Il tressaillit, sa peau était douce et chaude comme un moelleux à la châtaigne mais je sentis son corps se tendre dans un grand silence. Et il s’arrêta net. Après quelques secondes, il attrapa doucement ma main, et c’est presque dans une caresse qu’il l’ôta de son torse, comme pour me la rendre… Mais je le retins, serrant ses doigts entre les miens. Son regard était mouvant comme un océan de questions, mais au moins, il semblait prêt à m’écouter.

« - Orcinus, s’il te plaît, arrête de faire la gueule et écoute-moi.

- Je ne fais pas la gueule, je travaille. Enfin, j’essaie.

- Il faut vraiment que je te parle.

- Si c’est pour me dire que tu t’installes définitivement à Héliopolis, ce pays si parfait et si brillant, ce n’est pas la peine.

- Ne sois pas bête !

- …

- Orcinus, il s’est passé quelque chose de grave. J’ai discuté avec une vieille femme, en ville.

- Et alors ?

- Elle m’a dit qu’il y avait des rumeurs, dans tout Héliopolis, disant que la princesse de Champarfait, la femme du prince Rotu, se serait enfuie.

- Grand bien lui fasse ! Ce Rotu ressemble à un serpent en uniforme, la princesse a sûrement bien fait… Mais je ne vois pas en quoi ça nous concerne ?

- …

- Lumi, tu me mets vraiment en retard dans mon travail à cause d’une princesse qui s’est enfuie je-ne-sais-où ?

- Alors tu ne comprends toujours pas ?

- Je ne comprends pas quoi ?

- Cette princesse…

- Eh bien ?

- …

- Quoi, ne me dis pas que c’est toi ?

- …

- Mais… Ce n’est pas possible. Je t’ai vue dans les cuisines du château. Vu la robe que tu portais, tu viens manifestement d’une bonne famille, mais ton père qui est venu te chercher n’était pas le roi.

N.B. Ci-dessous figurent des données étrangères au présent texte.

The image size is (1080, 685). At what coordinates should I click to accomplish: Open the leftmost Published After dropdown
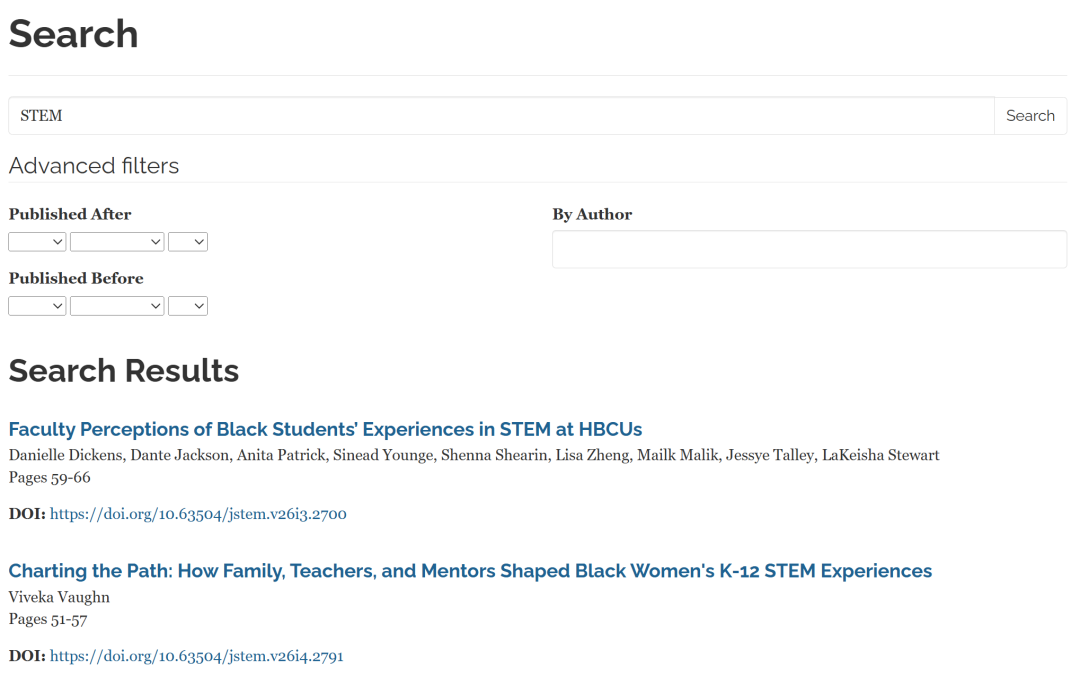point(37,242)
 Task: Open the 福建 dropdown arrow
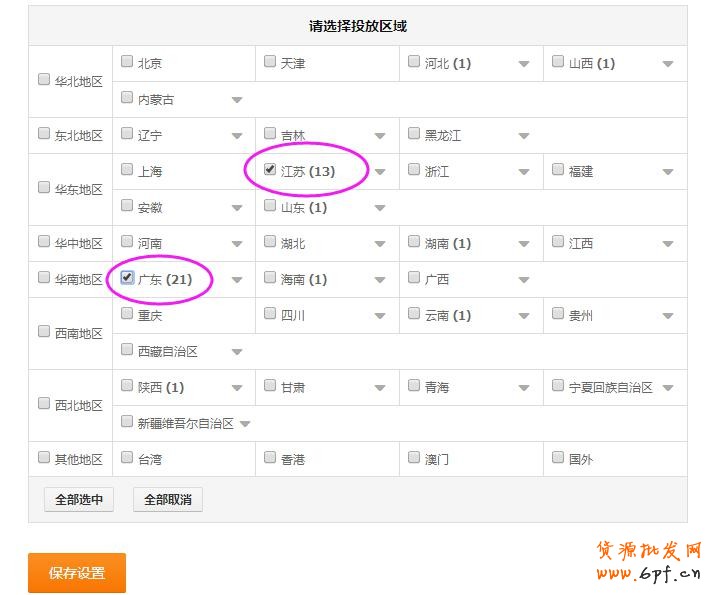pyautogui.click(x=667, y=172)
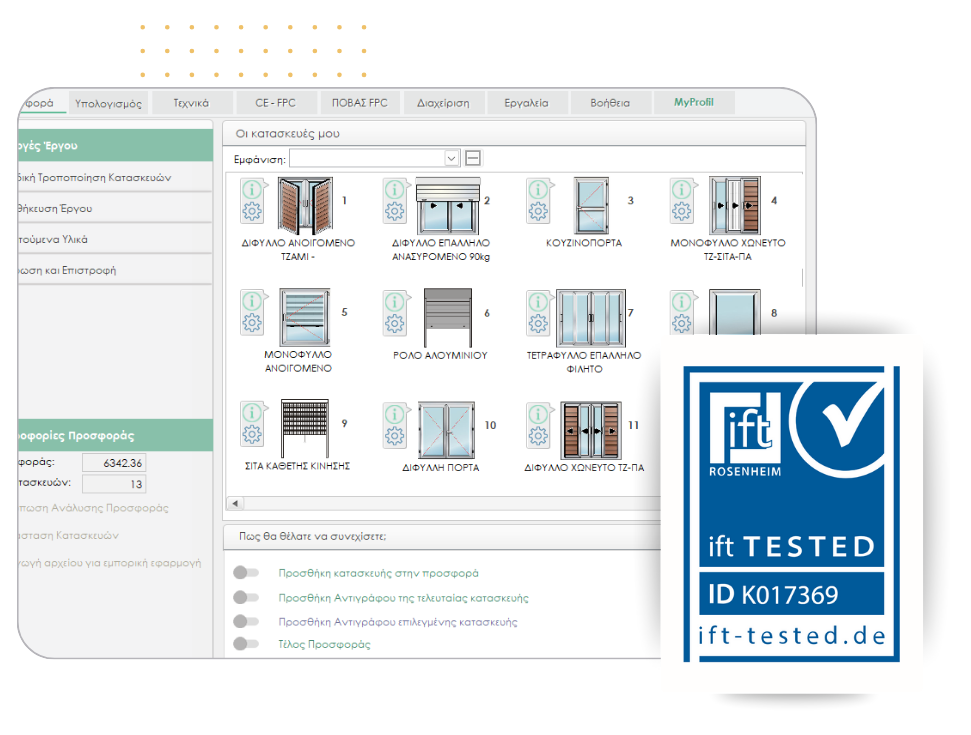Click info icon for ΚΟΥΖΙΝΟΠΟΡΤΑ item
Image resolution: width=971 pixels, height=735 pixels.
(x=539, y=188)
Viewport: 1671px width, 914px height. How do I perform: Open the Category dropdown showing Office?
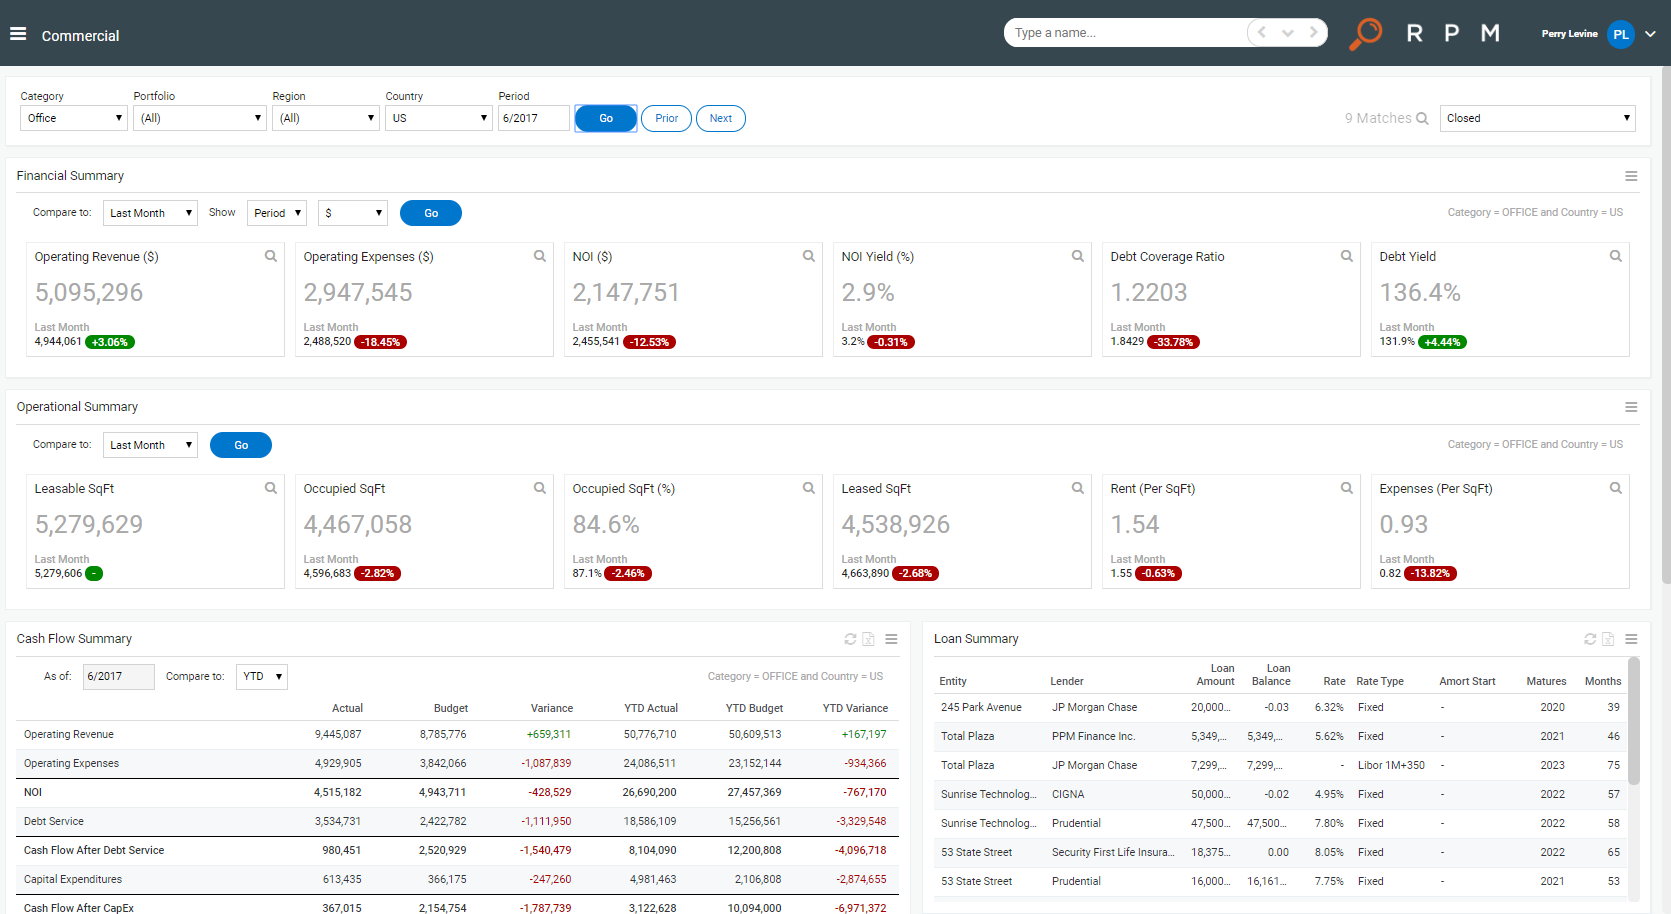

- Non, évidemment ! Le roi n’est pas mon père, mais le père de Rotu. Je ne suis princesse que par mon mariage.

- On a joué le soir des noces du prince. Je t’aurais reconnue !

- Je sais, je vous ai vus… Et d’ailleurs, moi, je t’ai reconnu ! Mais j’étais très maquillée, avec une coiffure digne d’une cathédrale… Comment veux-tu me reconnaître, une fois les cheveux coupés et habillée en marmiton ?

- C’était toi…

- Oui, Orcinus.

- Mais alors tu es mariée ??? dit-il en faisant un pas en arrière.

- Oui.

- Avec le prince… Enfin, non, avec le roi de Champarfait !

- Oui.

- Et moi comme un con, je te fais dormir sur une paillasse ! Tu avais raison, finalement.

- A propos de quoi ?

- D’Héliopolis. De la vie culturelle éclatante… Nous ne sommes pas dignes de toi, avec notre théâtre au grand air et nos métiers de saltimbanques.

- Quoi ? Mais… Bien sûr que si ! Qu’est-ce que tu racontes… Et d’ailleurs, ce n’est vraiment pas le sujet. Pourquoi penses-tu à ça tout à coup ?

- Pour rien.

*Le grand perroquet est une voile qui se trouve au troisième "étage", sur le grand-mât. En partant du bas, il y a d'abord la grand-voile, puis le grand hunier, puis le grand perroquet.